Decades ago in the U.S. fluoride researchers had to satisfy the agencies that funded their research, so they had to write their abstracts very carefully. When they found damage from fluoride they typically would write things like “this result does not apply to fluoridation” even when it logically would apply to fluoridation. So the facts and research results presented in fluoride studies do not always agree with the authors abstract. Decades ago fluoridation was heavily promoted in the U.S. by high level experts like Harold Hodge who said fluoridation was good for old people’s bones. Today I don’t see fluoridation promoters using any statements like Hodge did. And it seems researchers have finally given up on testing sodium fluoride as a treatment for osteoporosis.
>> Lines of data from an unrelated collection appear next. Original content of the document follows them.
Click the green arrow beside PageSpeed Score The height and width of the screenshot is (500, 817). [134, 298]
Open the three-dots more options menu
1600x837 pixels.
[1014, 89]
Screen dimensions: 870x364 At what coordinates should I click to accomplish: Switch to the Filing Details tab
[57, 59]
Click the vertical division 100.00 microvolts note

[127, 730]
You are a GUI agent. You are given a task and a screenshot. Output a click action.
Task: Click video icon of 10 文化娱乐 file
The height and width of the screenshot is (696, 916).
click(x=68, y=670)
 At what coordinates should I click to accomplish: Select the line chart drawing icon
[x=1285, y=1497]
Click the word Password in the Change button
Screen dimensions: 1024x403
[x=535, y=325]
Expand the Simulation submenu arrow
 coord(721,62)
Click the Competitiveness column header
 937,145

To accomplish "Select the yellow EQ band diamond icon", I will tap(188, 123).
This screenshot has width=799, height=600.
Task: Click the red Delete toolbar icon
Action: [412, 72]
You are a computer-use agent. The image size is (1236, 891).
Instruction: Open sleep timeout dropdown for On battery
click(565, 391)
Great discussion. Unfortunate that it gets a little nasty near the end. Expecting someone to know how to extract an image from a PDF file, upload it somewhere, and then insert the appropriate HTML into a comment is probably expecting too much for the general population. As you may know, videos online generally already show an embed code for people to easily copy and paste, so embedding a video would be much easier for Ron than extracting, uploading, and embedding an image from the report. It is so refreshing to read through an actual dialogue that answers questions and analyzes data. I have enjoyed reading the comments on this blog because the level of discussion is much higher than in many handouts, so thank you for creating this space. IT Is very true that anti-fluoride commentators are often illogical and abusive, but that doesn’t seem to be the case with Ron, from what I have read.
The main problem with Ron has been harrasment. I have had to moderate, remove, a lot of his more recent posts. We will see how he behaves with the debate posts.
Hmmm… It’s hard to see that from what’s posted here. He seems fairly sincere and interested in your response. Then again, this is the only thread I’ve read where he has commented, so I’ll take your word for it.
Testing to see if the html img tag works.
Ken, it looks like html image tags are not allowed for users commenting on your site. Typically, img tags are not allowed for users under the WordPress default options, only for the admin and this can be changed by modifying the appropriate php file…
You can also install the plugin html purifier and add the tags you want to allow that way.